In den frühen Morgenstunden des 9. September 1943 setzte die 5th Army der Alliierten im Rahmen der Operazione Avalanche zwischen Paestum und den Stränden nördlich von Salerno über, um einen Brückenkopf auf dem italienischen Festland zu errichten und den Weg nach Neapel zu öffnen. Zeitgleich verzeichneten militärische Stellen das Anlanden der ersten Wellen kurz nach 03.30 Uhr; schon am Vormittag kam es zu schweren Gefechten in der Piana del Sele sowie an den Zufahrten zur Stadt Salerno. Die US‑Operationsgeschichte stellt den 9. September als exakten Beginn des Angriffs dar und ordnet Ziel, Kräfte und Gliederung, während kommunale Erinnerungsorte und spezialisierte historische Vereine in Salerno die tagesgenaue Verortung der Landungen, die Abschnittszuteilungen und den Kampfverlauf dokumentieren. Mit der Landung erreichte der Krieg das Kernland der Halbinsel; dies wirkte unmittelbar auf die Entscheidungsfindung der politischen Führung in Rom und leitete – lange vor späteren politischen Weichenstellungen – den schwierigen Übergang von der Diktatur in Richtung demokratischer Neuordnung ein.

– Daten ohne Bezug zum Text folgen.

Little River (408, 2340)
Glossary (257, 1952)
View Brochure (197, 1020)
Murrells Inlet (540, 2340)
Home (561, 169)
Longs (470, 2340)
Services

9. September 1943: König Vittorio Emanuele und Pietro Badoglio verlassen Rom auf der Korvette Baionetta

Am Morgen des 9. September 1943 setzte die Spitze des Staates Rom in Richtung Adria ab. König Vittorio Emanuele (der Dritte), Ministerpräsident Pietro Badoglio sowie engste militärische Berater fuhren über Tivoli und Avezzano an die Küste. Am Abend nahm die Korvette Baionetta in Pescara zunächst Badoglio und den Marineminister Raffaele de Courten an Bord und lief anschließend nordwärts nach Ortona. Dort schiffte sich in der Nacht zum 10. September der König mit seinem Gefolge ein; am 10. September traf der Verband in Brindisi ein, dem künftigen Regierungssitz des sogenannten Regno del Sud. Schiffsakten der Marina Militare, eine Ministeriums‑Dokumentation mit Uhrzeiten der Anläufe in Pescara und Ortona sowie die Treccani‑Biografie de Courtens bestätigen den Ablauf und die Staffelung der Einschiffung minutiös. Der 9. September markiert damit den Tag, an dem das politische Zentrum Roms faktisch auseinanderbrach und sich im Süden ein provisorischer, aber handlungsfähiger Staatskern etablierte.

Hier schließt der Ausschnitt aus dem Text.